I’m sure that attitude got ingrained into them because the job was such a cakewalk.
People with that level of work related trauma should make more than the stock standard bachelors degree gig. Their on the job injury rates are off the charts too and the culture is absolutely oriented around working hurt and not reporting.
I get that a lot of you think of being a nurse as a pretty good job, but I’m living with the downsides of the occupation every day. Literally the only other human being I have person to person contact with is a nurse lol. I feel like I might be as close to it as you can get without being a nurse and mine isn’t even working a COVID wing right now.
There’s a crisis on and we’re not compensating the front line troops close to fairly… in this country it was ever thus. It’s not an accident that my great great grand fathers best war story from the Union Army (He was a in an Engineering regiment attached to Sherman’s army) was according to family lore being a leader in a strike over not being paid in some ever changing number of weeks.
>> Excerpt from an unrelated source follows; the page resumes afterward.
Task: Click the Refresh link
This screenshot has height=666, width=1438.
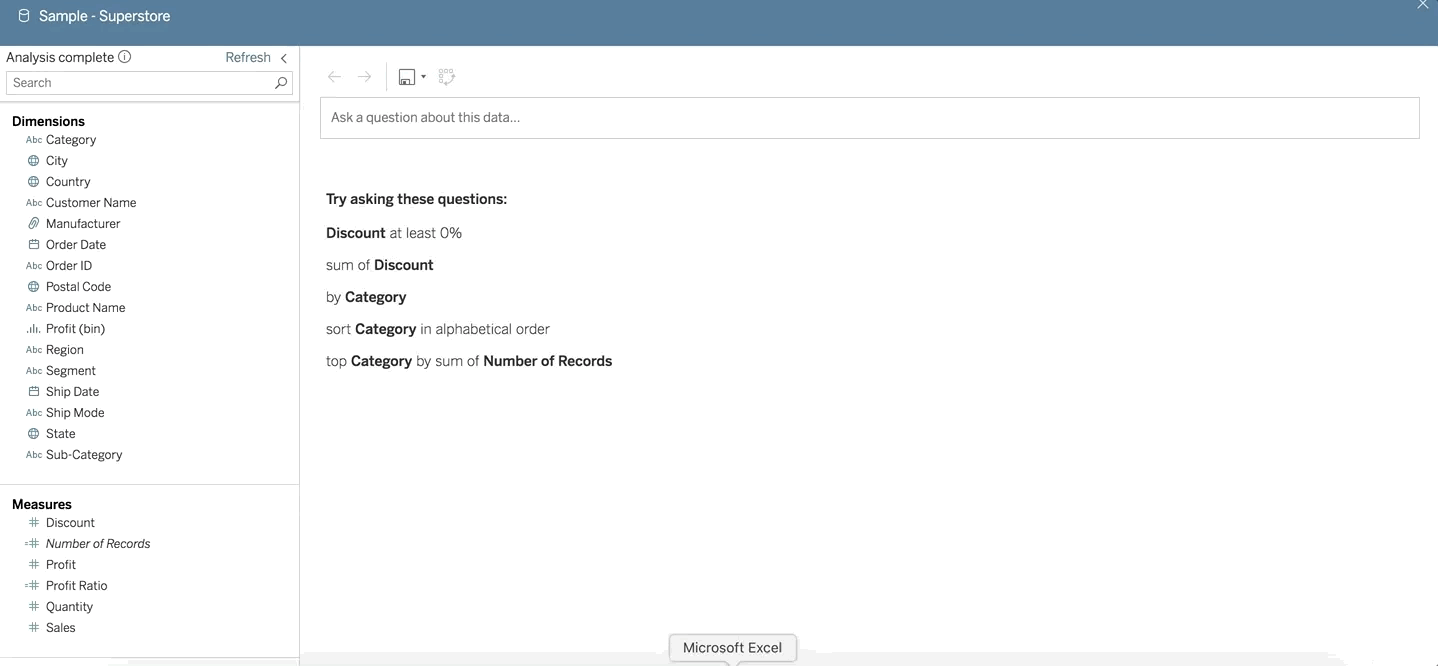Action: coord(248,58)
There are lots of jobs that pay bachelors degree money without one if you’re willing to break yourself physically/emotionally/spiritually for it. These jobs are what we should really be comparing nursing to. It’s not particularly flattering and the big difference between them is that men have historically dominated those other jobs. Nursing pays worse and requires more training than most of them.
If we’re going with anecdotes, most of my friends are nurses on the night shift. They are compensated very well and seem to enjoy what they do. For example - one of my newly minted nurse friends is pulling down nearly what I make as a software dev at a fairly large company. He is just a RN, which does not require a bachelor’s (although I hear there’s a big push to require bachelor’s in nursing at hospitals).
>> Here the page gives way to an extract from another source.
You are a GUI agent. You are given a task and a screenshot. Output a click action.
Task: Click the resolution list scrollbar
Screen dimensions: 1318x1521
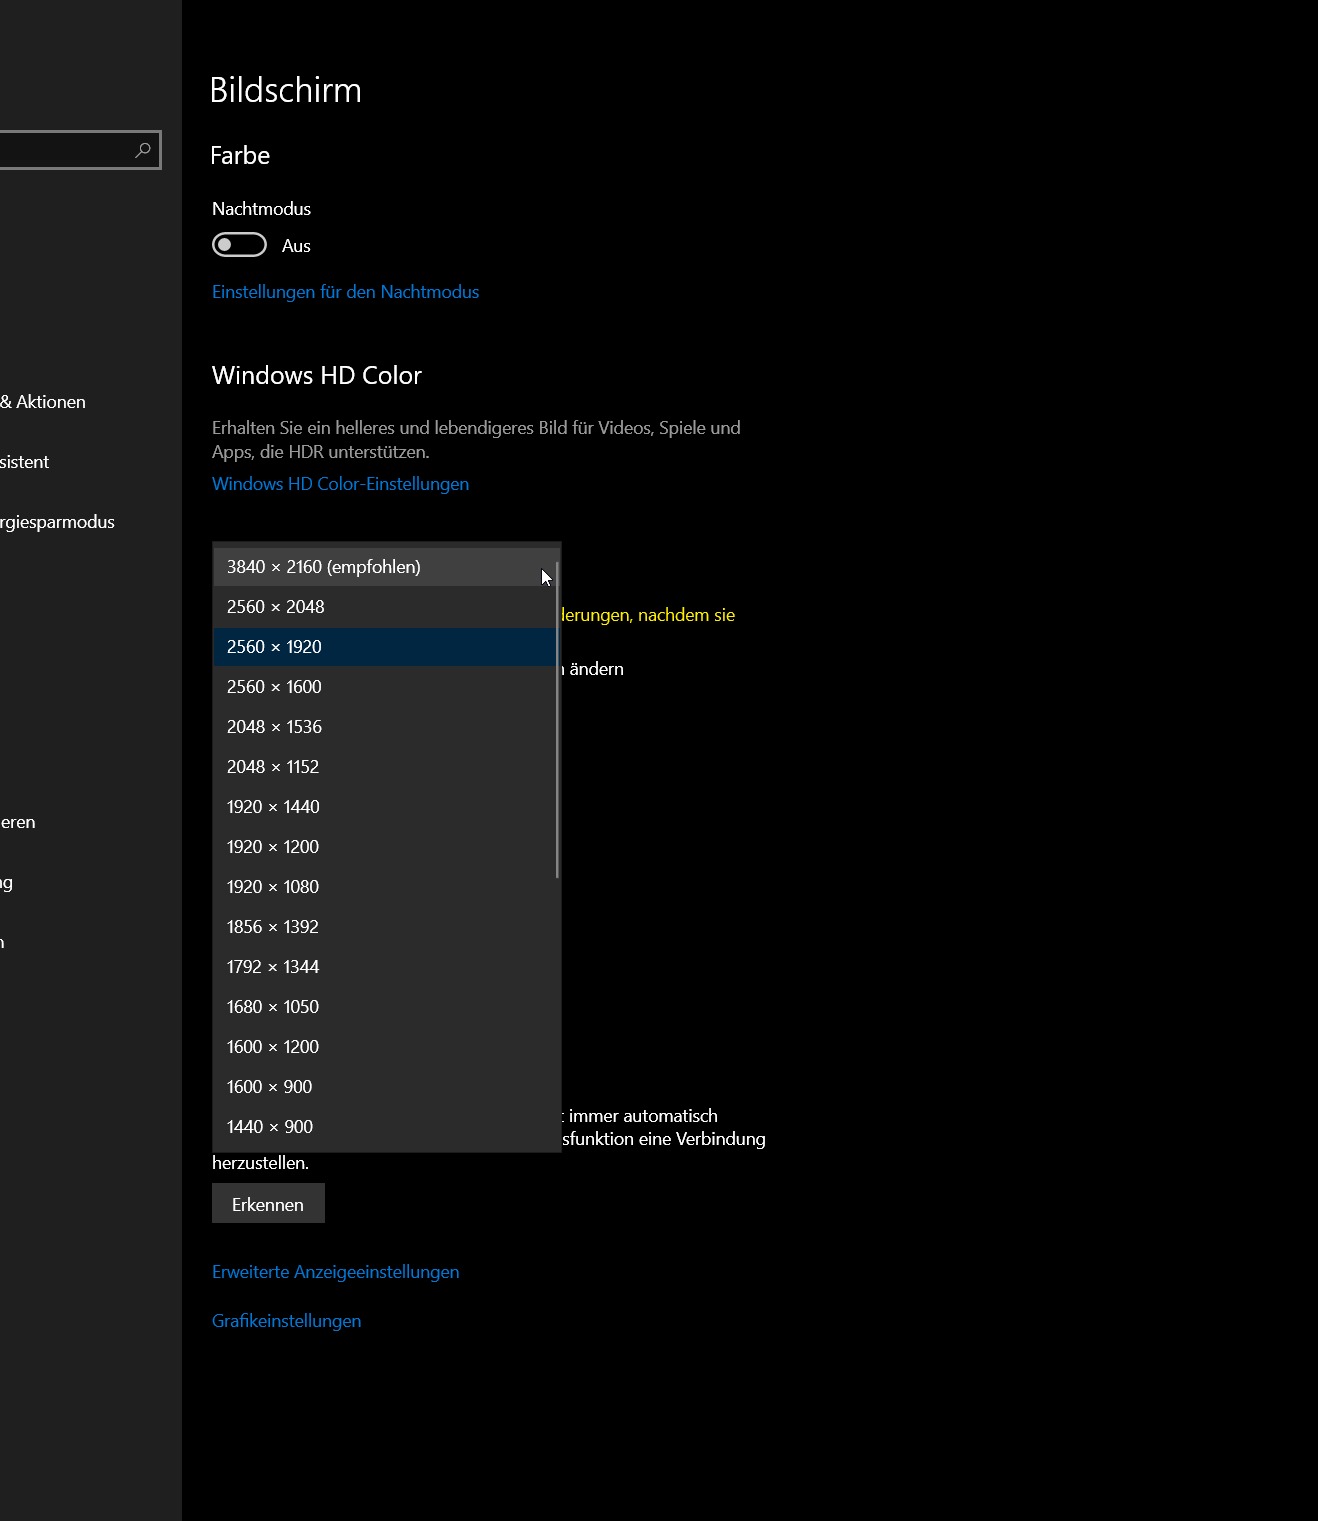[x=557, y=720]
What I think is YMMV depending on what hospital you work for.
From what I gather the nursing shortage is mostly due to a lack of schooling resources and not a lack of bodies/talent - I know from my friends that these programs are extremely hard to get into and have very high standards for not getting booted. There’s plenty of talent and demand for the profession, just not a good way of churning out enough nurses that are required.
It’s a little the opposite of the software talent problem. There’s plenty of labor out there but very little of it is talented and the schooling mostly sucks ass. I’d rather be a nurse, TBH.
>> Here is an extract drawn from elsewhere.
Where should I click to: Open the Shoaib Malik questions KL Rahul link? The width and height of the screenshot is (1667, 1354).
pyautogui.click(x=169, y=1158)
I think it’s interesting the path many millennials have been forced to take - if you want to have a good career out of school, nursing is what everyone is going for. If you’re really smart, learning to code and getting a BS in computer science is the way to go. Outside those two fields - you’re pretty much fucked as a millennial/Gen Z out of school.
And that red and purple states suuuuucccckkkk, and especially abuse “women-orientated” professions the way BoredSocial is saying. My wife is a teacher in a blue state, is paid fairly for the work she does and couldn’t be happier.
My sister says she would never, ever want her daughter be a teacher based on stories she hears from friends and how much they make… no surprise, she lives in Georgia.
I’m really interested in these jobs you say that exist with zero to bachelor’s degree education, where the success stories can make 80k+ with minimal hassle.
I get that if you have self-motivation and sales skills, then you can do enough volume to carve out a better-than-middle-class living… in real estate, mortgages, financial planning, or whatever.
Or you could go to coding boot camp, catch on with a hot start-up, and take it to the moon.
I’m just saying I know a ton of college grads working shit office jobs that hate what they do, and are eminently replaceable, for all the OTHER bachelor’s college grads entering the work force. And they have a lot less security or flexibility than I do in health care.